In Montana, archery season starts the first Saturday in September. We have a six week season. The early part of the season is best for whitetail hunting and works well for ambush hunting on elk wallows. Elk calling is occasionally good for the first week of September but generally tends to be slow. Elk calling starts to get good about the second week of September and stays good until early October. The peak of the elk rut is approximately September 15-22. For the best calling we recommend the three weeks that encompass pre-rut, peak-rut and post-rut.
On our archery elk hunts, we use calling and ambush tactics. The elk usually stop bugling in the late morning or early afternoon. We call as long as they will respond. When they won’t call, we use an ambush method that usually involves sitting on an elk wallow.
Bow and Arrow Selection
Select a bow that is quiet and one that you shoot comfortably and accurately. In elk hunting, penetration is right behind arrow placement in importance. Go for kinetic energy over speed. Simplicity and durability can be helpful in our rugged hunting situations. The less you have go wrong, the less will go wrong. Archery hunters must show certification of an archery safety course or proof of holding an archery license in another state or province in order to obtain a Montana archery stamp.

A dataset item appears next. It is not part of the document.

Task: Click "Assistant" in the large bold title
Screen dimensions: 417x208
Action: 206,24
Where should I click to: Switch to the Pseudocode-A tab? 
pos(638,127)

Elk are large animals and they present more penetration problems than most game animals. You should shoot as many pounds as you can pull on a cold morning. (65 lbs is very adequate). Arrows should be at least 425 grains including the broadhead. Most of our shots are close range, so kinetic energy is more important than velocity. Use a broadhead with a history of tested penetration and toughness.
For those who are going to use much calling or spot and stalk during our hunt, we recommend good physical conditioning. We can effectively hunt elk, black bear, and whitetail with clients who are not in great shape if we stick to tree stands, ground blinds and some limited calling.
Most of our shots are fairly close. We strive for shots under 30 yards. We promote fair chase and strong ethics in hunting. We do not promote taking frontal or heavily quartering shots. We are not advocates of shooting long distance. Occasionally we wound an animal that is not recovered. We do not have a set policy of one and done. We handle each case individually. If you stayed within good ethics, we will look until there is no hope and then move on.
The area we hunt in Lincoln and Sanders counties is known for putting big bulls into the top of the Pope & Young record books. We are experienced archery hunters and specialize in archery elk. You can hunt elk, deer and black bear on the same hunt. The deer tag is only good for one deer, but clients have the choice of whitetail or mule deer.